Dataset entries →
====

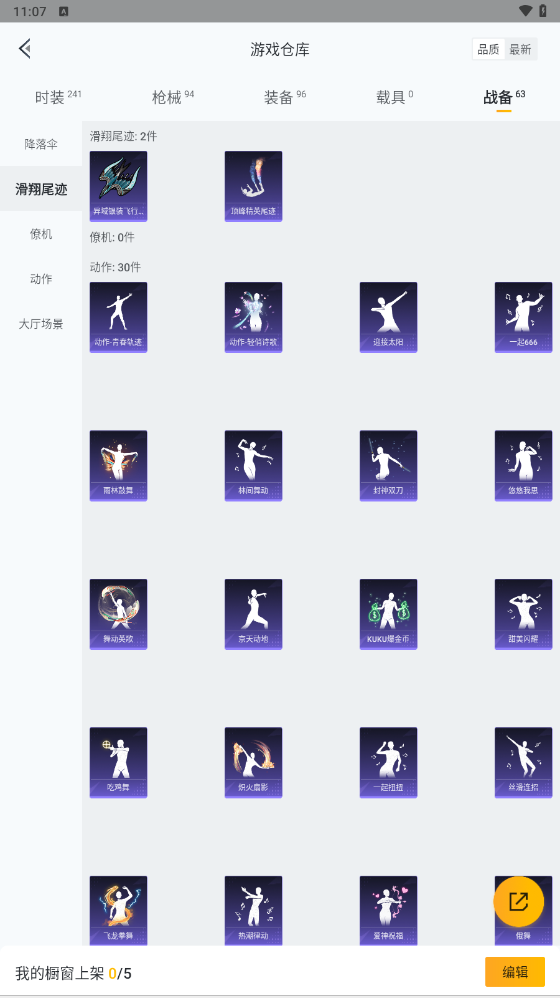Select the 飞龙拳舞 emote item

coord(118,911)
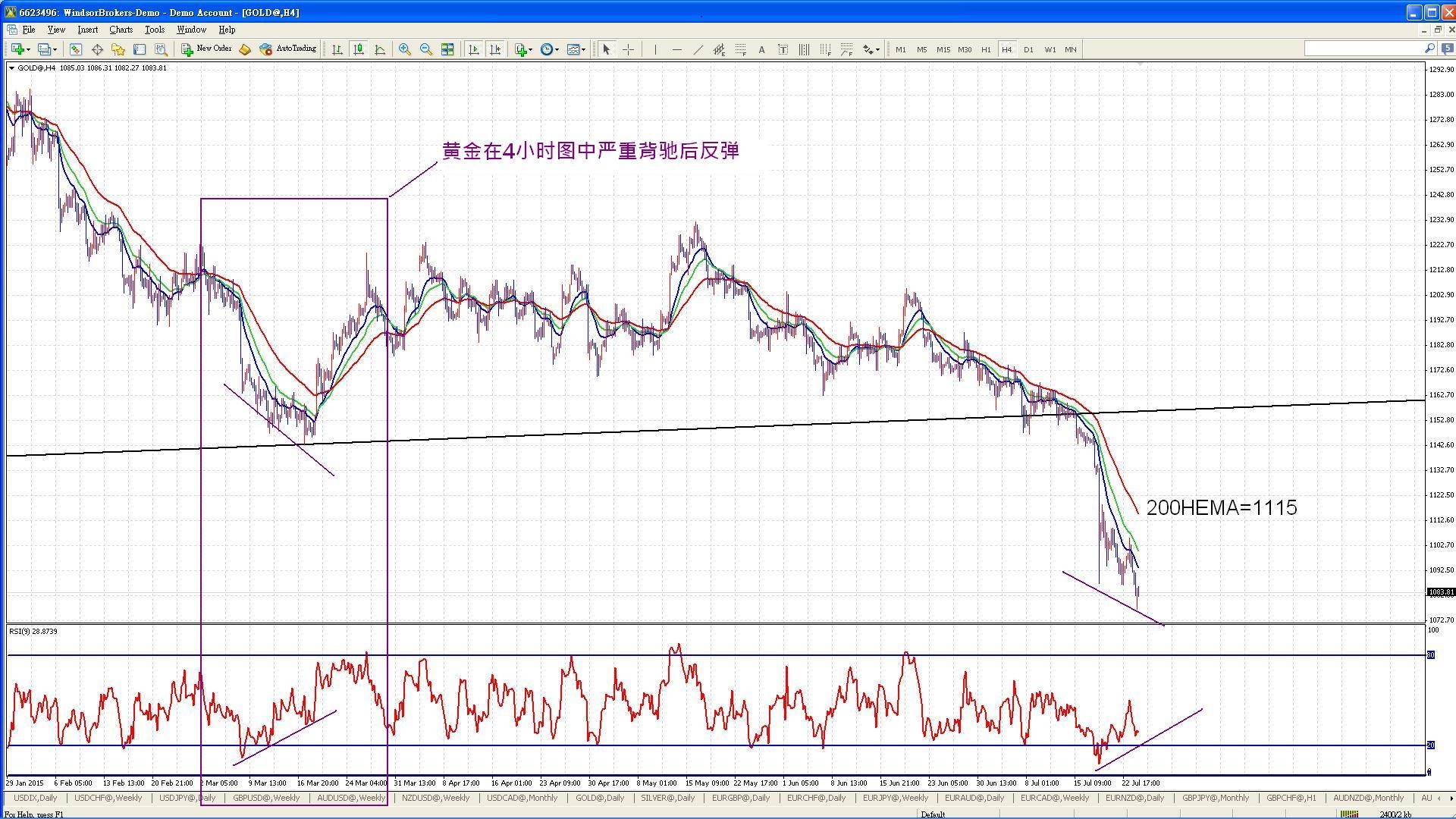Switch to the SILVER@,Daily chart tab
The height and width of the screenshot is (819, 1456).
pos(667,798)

====

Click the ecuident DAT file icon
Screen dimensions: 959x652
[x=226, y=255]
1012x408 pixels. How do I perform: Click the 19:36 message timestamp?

====

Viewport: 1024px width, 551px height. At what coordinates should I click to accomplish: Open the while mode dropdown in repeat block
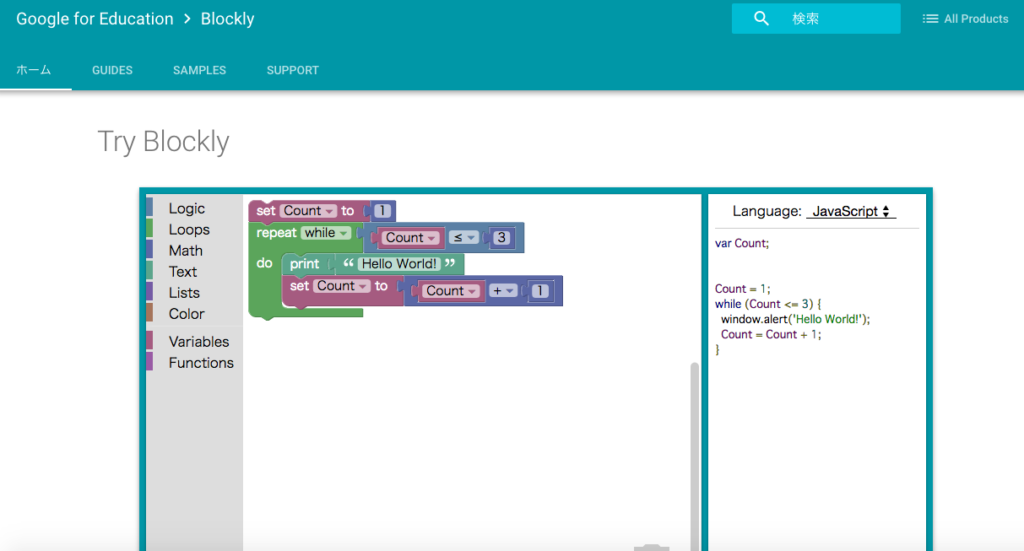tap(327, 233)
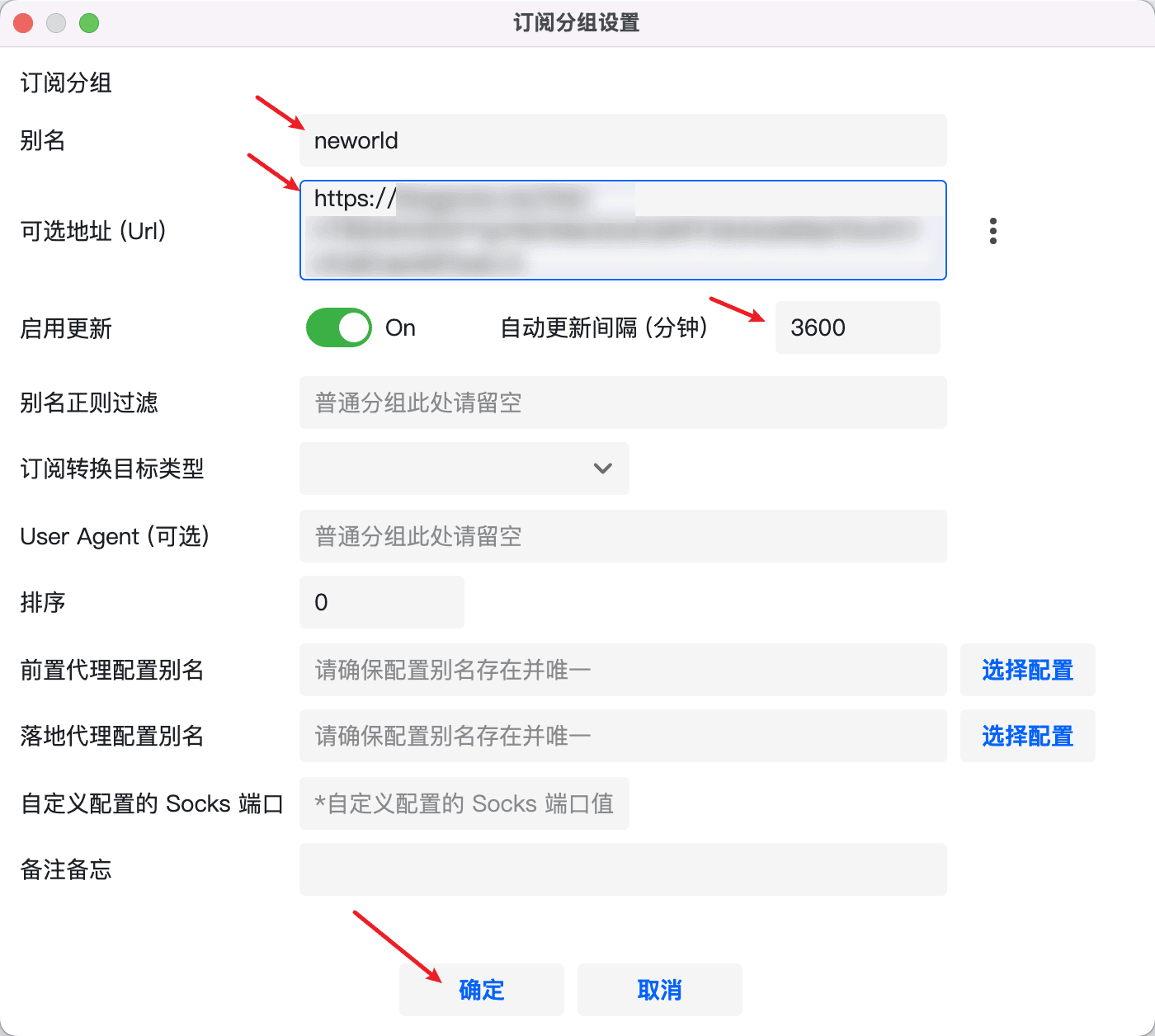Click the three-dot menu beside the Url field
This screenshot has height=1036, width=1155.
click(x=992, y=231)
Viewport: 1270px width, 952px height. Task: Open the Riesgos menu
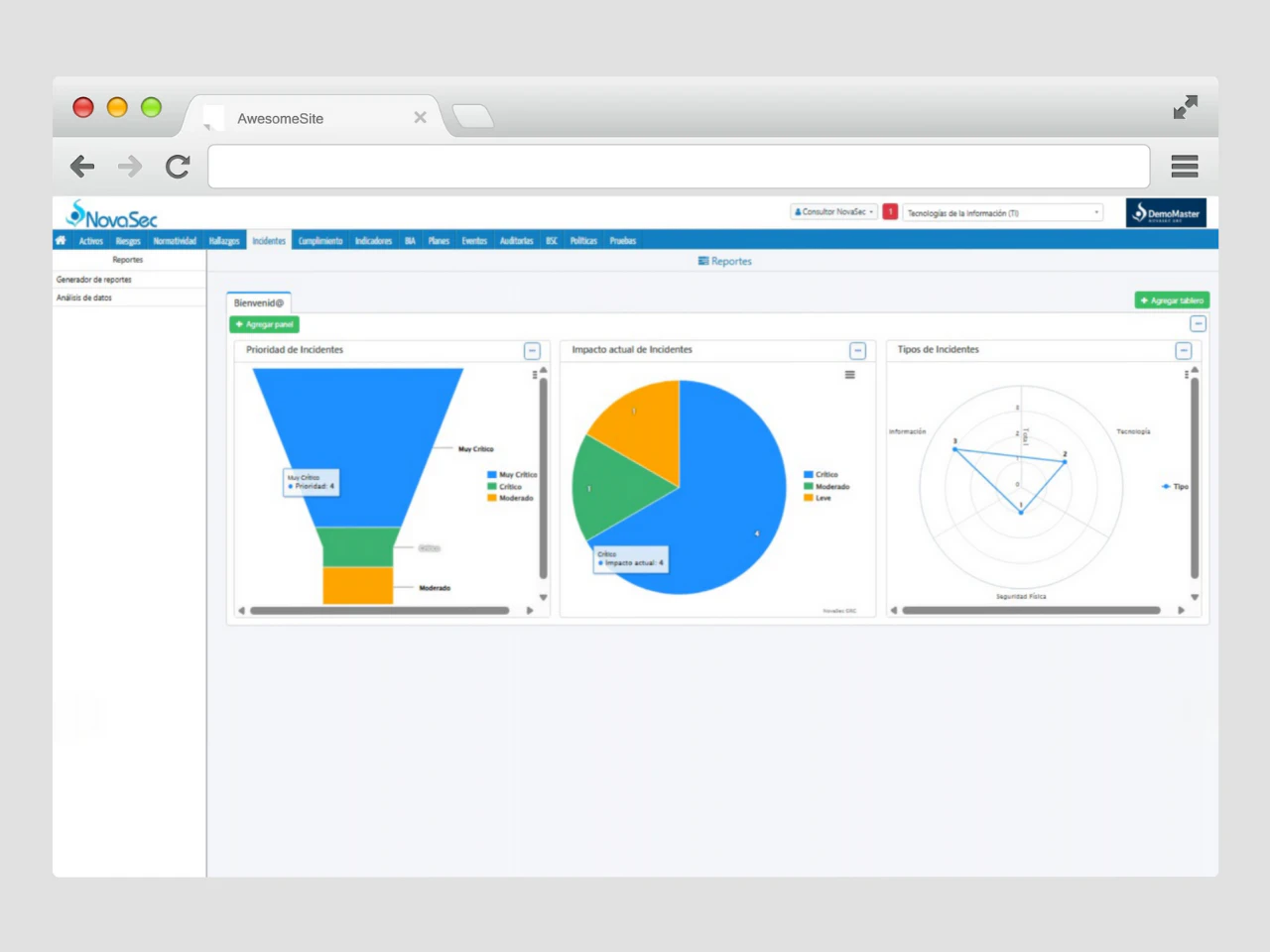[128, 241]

====

Directions for this task → Reproduce exactly the section above that begins at the line containing "Click the ecuident DAT file icon" and ends at the line containing "1012x408 pixels. How", leaving out all other lines.

Task result →
Click the ecuident DAT file icon
Screen dimensions: 959x652
[x=226, y=255]
1012x408 pixels. How do I perform: Click the 19:36 message timestamp?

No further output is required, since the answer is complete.